- Born: 18 January 1947 (age 78) Marseille, France
- Occupation(s): Musician Professor
- Instrument: Classical piano
- Years active: 1967–present

= Jacques Rouvier =

French pianist (born 1947)

Jacques Rouvier (born 18 January 1947 in Marseille) is a French pianist. He studied at the Paris Conservatory with Jean Hubeau, Vlado Perlemuter, Pierre Sancan and later on Jean Fassina. He won two Premiers Prix (first prizes): in piano performance (1965) and in chamber music (1967).

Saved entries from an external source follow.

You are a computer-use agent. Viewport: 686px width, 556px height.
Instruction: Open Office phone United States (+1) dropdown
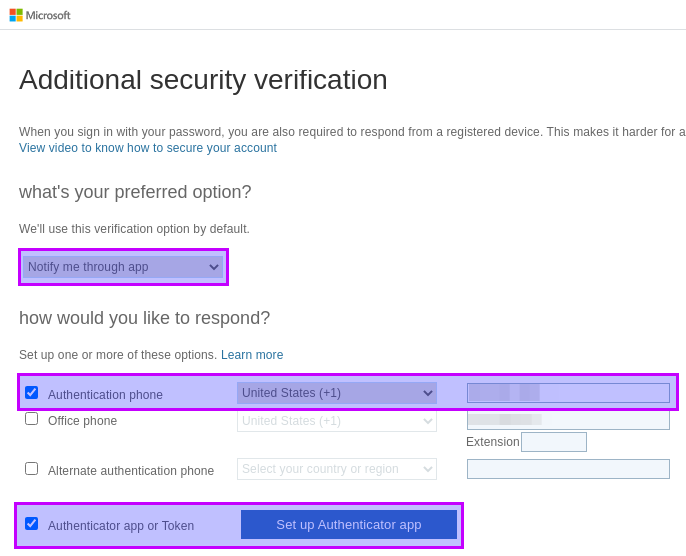(337, 421)
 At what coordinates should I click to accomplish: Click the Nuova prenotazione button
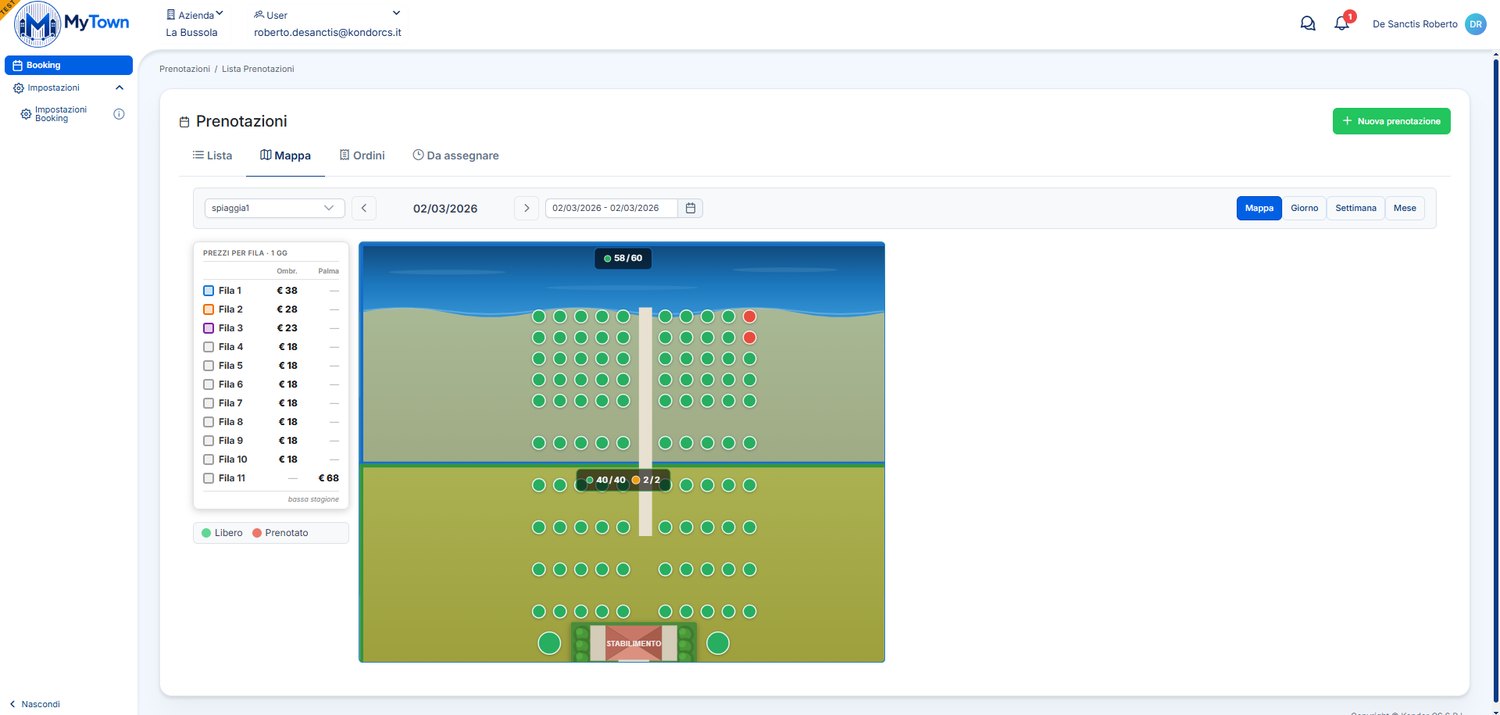tap(1391, 121)
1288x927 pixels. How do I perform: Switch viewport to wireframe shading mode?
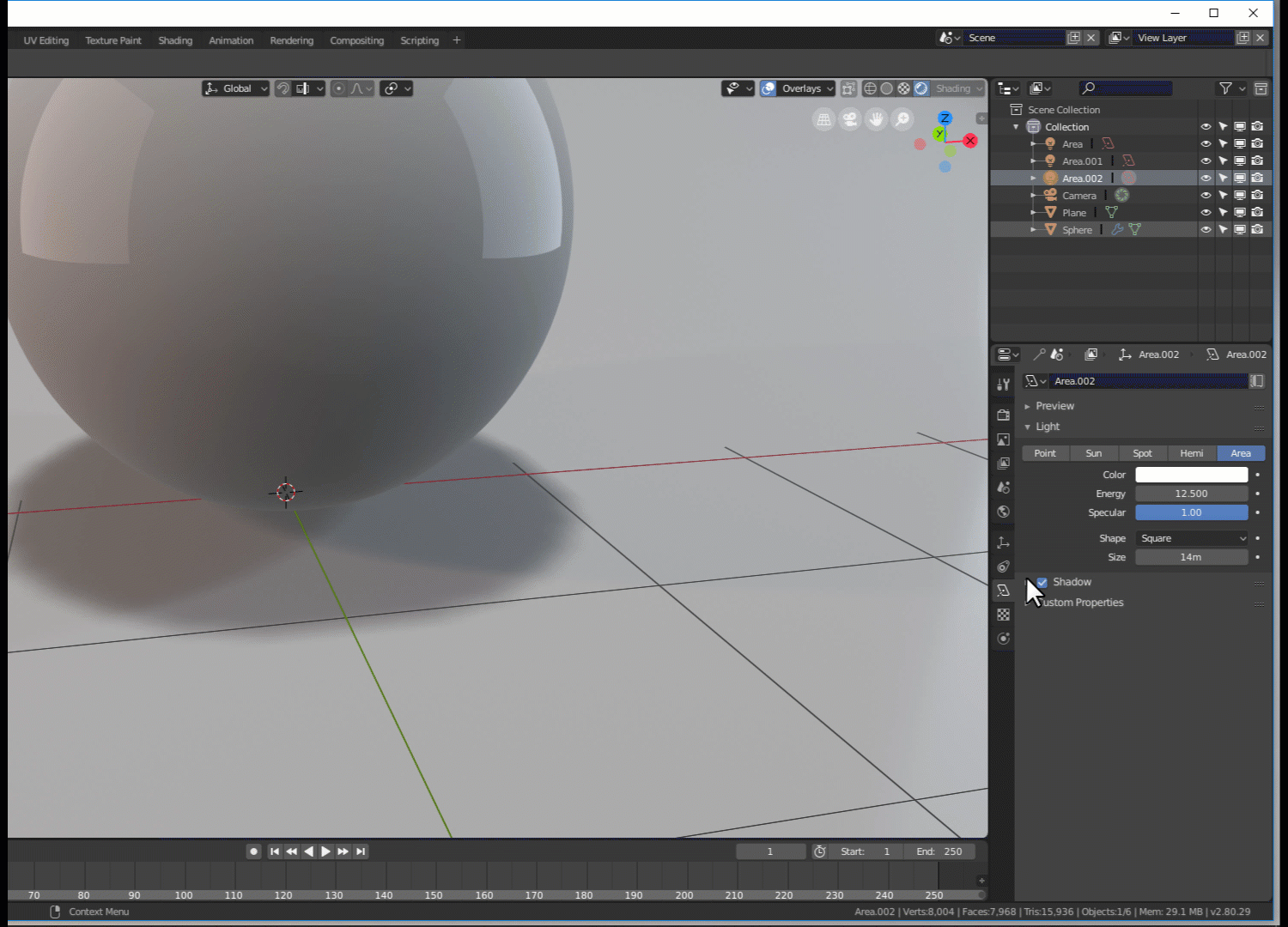point(871,88)
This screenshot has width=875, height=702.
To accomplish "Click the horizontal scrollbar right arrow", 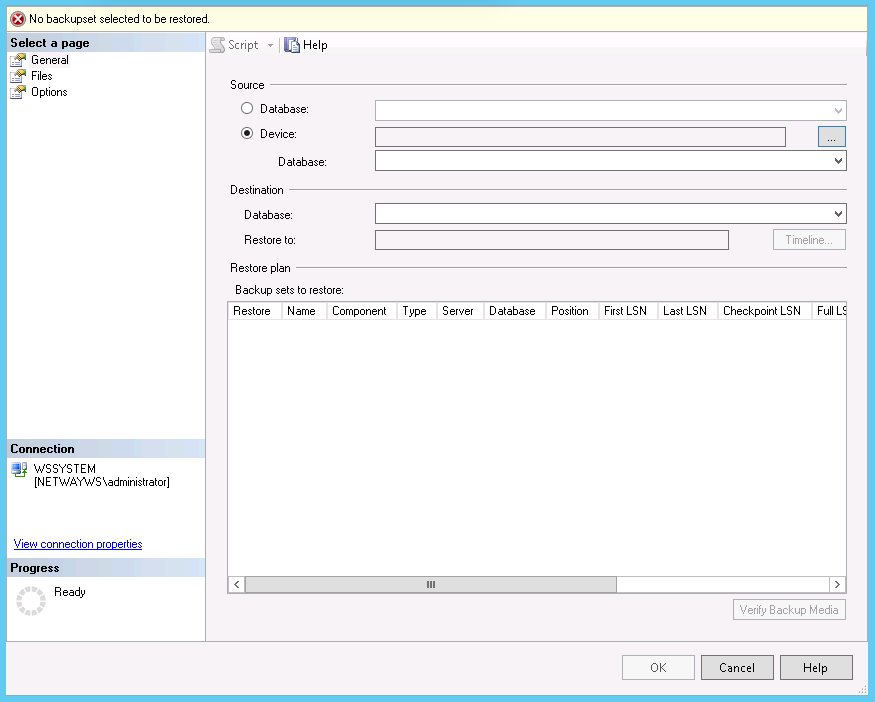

Rouvier was remarkably successful at piano competitions in his youth. He won the Grand prize at the Concours des Jeunesses musicales in Montreal in 1965. He took first prize at both the Viotti International Music Competition in Vercelli and the Barcelona Competition in 1967. He then took third prize at the Marguerite Long-Jacques Thibaud International Competition (ex-aequo with Vladimir Viardo) in Paris in 1971, securing an international career.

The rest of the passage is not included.